There are three options, or a combination of these.

  • Equity stock – these are actual shares of the company.  The total value of the equity stocks equals the value of the company.  The value of the shares increase and decrease depending on a number of factors (see # 3 below).  Shares can be common or preferred, voting or non-voting, and typically have a right to dividends, should those be declared by the Board.
  • Equity units – these units mirror a share, although they are not a share in legal terms.  They are valued the same as a share, although payments to unitholders are called distributions and are considered the same as employment income in the hands of the unitholder.
  • Stock options – a stock option is a right conferred by the company upon an employee to purchase shares of the company at a fixed price and up to a certain future date. Stock options are an accepted industry standard of compensation for employees because they reflect the ability of the employee to influence future growth and value of the company.Generally, the employee will only exercise the option to buy a share when the share value is above the option exercise price. For example, the option would be exercised if, within the vesting period, the company value had grown such that the share value was significantly greater than the option price.  Another example is if the company went public (an Initial Public Offering), as the anticipated rise in the share value would result in a profit to the shareholder.

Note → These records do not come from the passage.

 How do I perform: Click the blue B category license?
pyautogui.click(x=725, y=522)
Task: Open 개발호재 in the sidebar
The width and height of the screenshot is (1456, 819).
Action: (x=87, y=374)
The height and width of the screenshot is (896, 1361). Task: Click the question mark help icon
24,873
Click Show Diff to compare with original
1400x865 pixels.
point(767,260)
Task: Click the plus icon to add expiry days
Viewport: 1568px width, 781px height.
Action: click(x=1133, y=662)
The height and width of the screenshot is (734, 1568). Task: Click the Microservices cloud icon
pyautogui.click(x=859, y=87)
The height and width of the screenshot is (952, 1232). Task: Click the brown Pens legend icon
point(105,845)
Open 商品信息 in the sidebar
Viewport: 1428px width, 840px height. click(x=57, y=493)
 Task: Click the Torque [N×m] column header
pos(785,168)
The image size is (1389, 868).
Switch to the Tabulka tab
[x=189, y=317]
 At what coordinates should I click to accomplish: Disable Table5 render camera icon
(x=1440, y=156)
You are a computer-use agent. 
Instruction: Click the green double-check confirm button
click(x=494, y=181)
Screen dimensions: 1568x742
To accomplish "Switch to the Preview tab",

2. What are the typical methods of allocating shares to employees?

Generally accepted methods of allocating stock equity, units or stock options include salary or commission level, position (e.g. executive, management, staff), years of service or a combination of these. There may also be other considerations which management may wish to include such as individual contribution and effort or results achieved.

3. How do you determine the value of the company and the shares?

A valuation of the company is necessary in order to determine the price at which the employees can buy or sell shares. Unlike a public company where the shares are traded every day on a stock exchange at whatever the value the market determines, private companies have no market in which to trade.

Consequently, a value known as the Fair Market Value (FMV) must be determined. This can be done annually using an independent chartered business valuator for each fiscal year end. The value of a company lies in its potential to generate a return in the form of dividends and/or growth in share value. A number of factors are considered such as historic profit growth, future growth potential, market potential, management expertise, economic conditions, etc.

4. Do ESOPs offer better compensation than other incentive plans?

Many people consider shares in a private company to be a valuable financial asset compared to shorter-term bonuses and profit sharing. Early stage companies may be undergoing rapid expansion with the longer-term goal of an Initial Public Offering (IPO). Consequently, employees who own stock in a private company that goes public can end up receiving a significant capital appreciation in their share value. A good illustration of this is Microsoft.

5. How can employees cash out their shares?

The ESOP is designed to be a long-term plan, which rewards employees for remaining with the company. In general, most ESOPs allow for employees to sell their shares if the company goes public, is sold or merged or if the employee leaves the company. However, there would likely be different terms depending upon which scenario occurs.

6. How long does it typically take for a company to implement an ESOP?

ESOP design and implementation can take anywhere from three to six months, and most often it takes four. This time is important in order to ensure all parties—employees and owners—are informed, build understanding, and present employee education sessions. Our priority is that your plan is successful, generates meaningful buy-in, and all stakeholders understand why the plan has been implemented and what the benefits are to the company and individual.

7. Will an ESOP work in any industry?

We’ve implemented ESOPs in almost every industry and find that they tend to thrive across the board. Any business where employee engagement is a priority could benefit from implementing an ESOP. That said, in fairly specific instances, such as within hierarchical unionized environments, we’ve found ESOPs do not work as well.